Setibanya Farren di rumah, suasana rumah mendadak hening. Semua asisten rumah tangga yang berjumlah setidaknya delapan orang itu memilih bungkam, berkerumun, dan berbaris karena tak tahu harus berbuat apa. Farren mencermati mereka dengan tatapan penuh tanda tanya.
“Untung Mas Farren di sini, Bapak dan Ibu sedang bertengkar di dalam ruangan kerja Bapak…” bisik kepala asisten rumah tangga.
Dengan langkah segera Farren melesat menaiki tangga untuk menuju ruangan kerja papanya. Setibanya di depan ruangan papanya, Farren hendak memasuki ruangan. Namun, isi dari pertengkaran Mama Papa membuat niatnya urung karena sebenarnya dia ingin mendengar apa yang mereka berdua perdebatkan. Dari celah pintu yang tidak tertutup rapat, Farren menjadi penonton adu mulut kedua orang tuanya. Samar-samar, Farren mendengar suara mama yang vokal sekali berkonfrontasi di depan papanya.

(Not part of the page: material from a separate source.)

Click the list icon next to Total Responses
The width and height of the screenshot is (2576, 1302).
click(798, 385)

“Selama puluhan tahun aku sudah bersabar! Aku tahu aku bersalah dan kesalahanku tidak termaafkan dan melukaimu. Aku berpikir jika dengan sikap dinginmu kamu bisa memaafkanku, aku menerimanya! Aku tidak akan protes karena sikapmu dingin kepadaku! Aku diam ketika kamu bawa Ben anak selingkuhanmu memasuki rumah! Aku diam ketika kamu lebih menyayangi Ben dan menganaktirikan Farren. Tapi perlu kamu tahu! Farren itu anakmu juga! Kamu sebagai ayahnya kenapa begitu keterlaluan terhadap Farren! Kenapa kamu tidak memberi kesempatan yang sama?” cerocos Mama Farren dengan nada tinggi.
Papa sengaja berdiri membelakangi Mama, dari bahasa tubuhnya nampak papa menahan emosi karena diserang. Beliau menghela napas panjang untuk mengatur emosi supaya tidak meledak saat itu juga.

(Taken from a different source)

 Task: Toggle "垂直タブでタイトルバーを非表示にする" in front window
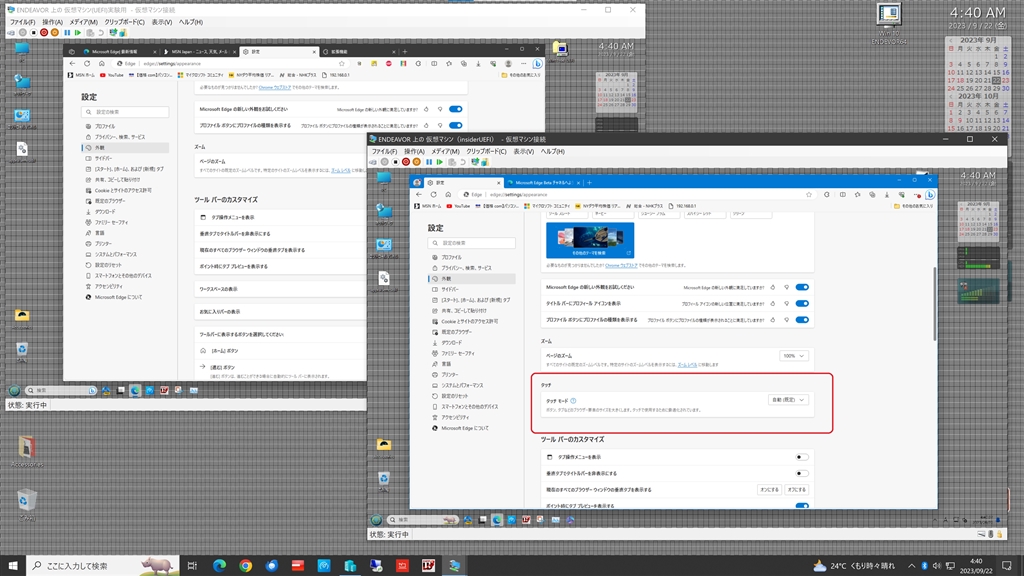(x=802, y=473)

“Kupikir, malam ketika kita bertengkar hebat malam itu, ketika Farren masih berusia 6 tahun, itu adalah kali terakhir aku memergokimu selingkuh….,” Papa mulai bersuara kalem.
“Jangan mengungkit masa lalu, aku sudah minta maaf berkali-kali dan aku tidak pernah lagi selingkuh sejak saat itu. Ya, kuakui kesalahanku fatal. Aku berdosa, dan aku tidak melarangmu jika memang kamu juga ingin mencari wanita lain. Itu mungkin balasan atas sikapku dan karmaku. Tapi, aku tidak menyangka bahwa kamu melampui batas hingga ada Ben.... ,” Mama melakukan pembelaan.
Papa terkekeh miris. “Tapi, malam itu juga menjawab keraguanku selama ini.”
“Apa maksudmu?”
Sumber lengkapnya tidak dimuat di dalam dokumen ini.